Federico Mazzanti is a Ph.D. researcher in I-Form and is based in UCD working in the area of computational analysis for metal forming. He obtained his undergraduate First Class Honours degree in Nanotechnology from Technological University Dublin in 2020 and then started his Ph.D. in metal forming soon after. His main research interests are in the areas of finite volume method, metal forming for high-strength steels and computational studies.
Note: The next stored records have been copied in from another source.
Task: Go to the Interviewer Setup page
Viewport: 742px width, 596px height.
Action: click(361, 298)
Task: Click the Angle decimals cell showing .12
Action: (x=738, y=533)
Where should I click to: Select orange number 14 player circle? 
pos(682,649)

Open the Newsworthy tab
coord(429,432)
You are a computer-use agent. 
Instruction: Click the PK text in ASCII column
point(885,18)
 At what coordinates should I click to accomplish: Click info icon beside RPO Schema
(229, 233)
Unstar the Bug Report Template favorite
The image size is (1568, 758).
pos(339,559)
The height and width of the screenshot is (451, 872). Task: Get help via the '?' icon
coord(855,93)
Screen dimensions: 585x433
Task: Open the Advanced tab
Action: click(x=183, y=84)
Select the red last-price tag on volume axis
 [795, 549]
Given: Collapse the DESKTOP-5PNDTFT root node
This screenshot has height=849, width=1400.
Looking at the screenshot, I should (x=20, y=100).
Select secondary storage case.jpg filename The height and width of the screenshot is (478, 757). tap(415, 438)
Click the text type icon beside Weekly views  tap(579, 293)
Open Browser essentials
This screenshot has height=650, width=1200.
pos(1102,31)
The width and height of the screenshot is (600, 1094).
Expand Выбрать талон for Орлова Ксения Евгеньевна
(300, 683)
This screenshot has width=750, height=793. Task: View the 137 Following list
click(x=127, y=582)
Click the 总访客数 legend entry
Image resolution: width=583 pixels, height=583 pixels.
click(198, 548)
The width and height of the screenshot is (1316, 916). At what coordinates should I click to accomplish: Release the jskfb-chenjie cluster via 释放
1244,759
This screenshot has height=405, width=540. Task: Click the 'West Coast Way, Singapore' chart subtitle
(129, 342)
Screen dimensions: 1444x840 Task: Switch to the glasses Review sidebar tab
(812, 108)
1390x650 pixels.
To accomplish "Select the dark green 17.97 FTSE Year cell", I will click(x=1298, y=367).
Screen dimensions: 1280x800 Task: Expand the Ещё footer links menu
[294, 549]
Research Interests (Lay Summary)
Since moving to I-Form in 2020, Federico Mazzanti has been working on novel numerical methods for analysing metal forming of high-strength steels. Steel is a material, which is widely used in the automotive industry, due to its high recyclability, quality, durability, affordability and lower fuel consumption. Understanding and predicting metal forming is vital to the production of various structural components, as their formability strictly dictates the properties of the final product.
Technical Summary
The aim of his work is to analyse metal forming of high-strength steels by using numerical methods, such as finite volume method and compare it to the current state-of-the-art finite element methods. Mathematical methods are increasingly being used in the industry to model metal forming during the industrial process of part and product fabrication, as they are fast, reliable and reduce manufacturing costs. There exist many different material processing techniques, but the main focus of the project is on drawing and rolling. These processes are widely used to fabricate bars and rods of complex cross section profiles and, in order to predict the final shape of the metal piece, it would be useful to implement a roller design tool that could help to best optimize the results of the industrial processing techniques.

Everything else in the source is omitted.